たしかに昔、ドライブの時に親父が言ってたっけ。
『似てるなぁ』
『にてる?なにと?』
『俺のふるさと、高知という町だが、そこの出口にもこれと似た地形があるんだ。ま、大きさが全然違うけど、本当によく似てる。
弓ヶ浜はたぶん、この川の流れから生まれたんだろうなぁ』
『?』
『祐一。川の末端、つまり海に流れ込む河口のあたりにはな、川が上流から運んできた土砂がたまるんだよ。

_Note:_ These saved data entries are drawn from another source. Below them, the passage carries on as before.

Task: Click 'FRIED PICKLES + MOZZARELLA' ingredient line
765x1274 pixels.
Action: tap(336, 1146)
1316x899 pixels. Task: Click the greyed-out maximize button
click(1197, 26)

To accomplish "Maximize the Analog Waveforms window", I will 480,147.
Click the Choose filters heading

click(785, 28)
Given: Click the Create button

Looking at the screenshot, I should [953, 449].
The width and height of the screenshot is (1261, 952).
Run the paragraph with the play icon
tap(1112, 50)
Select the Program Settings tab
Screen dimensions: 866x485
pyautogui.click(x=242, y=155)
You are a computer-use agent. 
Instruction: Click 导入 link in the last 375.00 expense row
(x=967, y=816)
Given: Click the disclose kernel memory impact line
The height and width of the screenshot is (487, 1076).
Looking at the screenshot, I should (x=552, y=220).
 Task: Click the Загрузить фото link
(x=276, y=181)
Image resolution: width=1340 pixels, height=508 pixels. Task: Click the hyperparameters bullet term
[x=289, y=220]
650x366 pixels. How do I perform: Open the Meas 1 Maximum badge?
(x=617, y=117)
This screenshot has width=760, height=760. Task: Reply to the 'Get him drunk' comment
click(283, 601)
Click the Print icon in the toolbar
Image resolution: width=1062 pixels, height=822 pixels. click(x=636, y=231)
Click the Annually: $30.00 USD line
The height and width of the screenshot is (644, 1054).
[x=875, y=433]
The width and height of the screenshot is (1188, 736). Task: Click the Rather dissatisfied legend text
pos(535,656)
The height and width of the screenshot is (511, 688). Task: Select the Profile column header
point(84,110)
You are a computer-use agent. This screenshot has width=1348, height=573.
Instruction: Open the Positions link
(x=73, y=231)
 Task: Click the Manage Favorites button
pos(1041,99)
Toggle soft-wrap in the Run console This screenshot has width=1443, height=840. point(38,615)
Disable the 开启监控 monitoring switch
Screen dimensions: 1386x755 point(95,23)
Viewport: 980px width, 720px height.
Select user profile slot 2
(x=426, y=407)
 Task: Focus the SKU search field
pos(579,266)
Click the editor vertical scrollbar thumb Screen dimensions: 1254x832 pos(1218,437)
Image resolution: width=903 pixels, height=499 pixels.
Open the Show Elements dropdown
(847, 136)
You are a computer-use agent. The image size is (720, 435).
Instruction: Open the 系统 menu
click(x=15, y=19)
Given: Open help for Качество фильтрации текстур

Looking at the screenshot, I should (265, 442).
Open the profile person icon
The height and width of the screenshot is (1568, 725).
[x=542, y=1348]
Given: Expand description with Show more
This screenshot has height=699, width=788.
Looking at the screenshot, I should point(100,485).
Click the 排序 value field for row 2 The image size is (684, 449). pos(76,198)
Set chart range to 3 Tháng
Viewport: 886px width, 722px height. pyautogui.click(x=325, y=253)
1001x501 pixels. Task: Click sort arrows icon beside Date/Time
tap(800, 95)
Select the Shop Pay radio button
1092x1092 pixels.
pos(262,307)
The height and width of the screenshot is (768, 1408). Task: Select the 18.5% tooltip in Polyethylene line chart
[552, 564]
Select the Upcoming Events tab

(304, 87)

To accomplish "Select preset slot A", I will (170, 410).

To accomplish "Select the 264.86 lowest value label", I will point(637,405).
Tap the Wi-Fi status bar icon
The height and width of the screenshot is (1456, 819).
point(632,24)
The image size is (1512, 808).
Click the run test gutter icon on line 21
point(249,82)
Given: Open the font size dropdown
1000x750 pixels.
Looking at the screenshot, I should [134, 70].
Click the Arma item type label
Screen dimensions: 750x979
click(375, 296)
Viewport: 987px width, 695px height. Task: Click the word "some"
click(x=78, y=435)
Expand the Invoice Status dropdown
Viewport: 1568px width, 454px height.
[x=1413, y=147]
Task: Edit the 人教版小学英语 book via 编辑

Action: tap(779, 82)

そいつは年月とともに蓄積し、三角州や三角江なんて地形を生み出す元になったりする。
いや、そればかりか、東京のある関東平野という土地のほとんどもおそらく、そうやって川の運んでくる土砂が生み出したものなのさ』
『へぇー!』
『いいけど、ちょっと祐一には早いんじゃないかしら?』
『物理現象は決められた法則通りにしか動かない。たとえ今理解できなくても、学校にいけば自然と理解できるさ。ああ、昔誰かがこんなこと言ってたなってね』
ああ、全くそうだよ親父。
まったくうちの両親は大した人たちだ、色々と。
ところで。
「……なんか変じゃね?」
「ゾンビいないねえ」
川沿いにさかのぼり、近くの集落のゾンビを探しはじめたんだけど……なんか変だった。
まずゾンビが全然いない。
「なぁ、ちょっといいか?」
『なになにー』
精霊に頼んで見ることにした。
「このへんにいるゾンビの数を教えてくれる?家の中のやつも、外にいるやつも。
下田くらいまででいいよ」
『いいよー』
『わかったー』
しばらく待つと、精霊がピクっと反応した。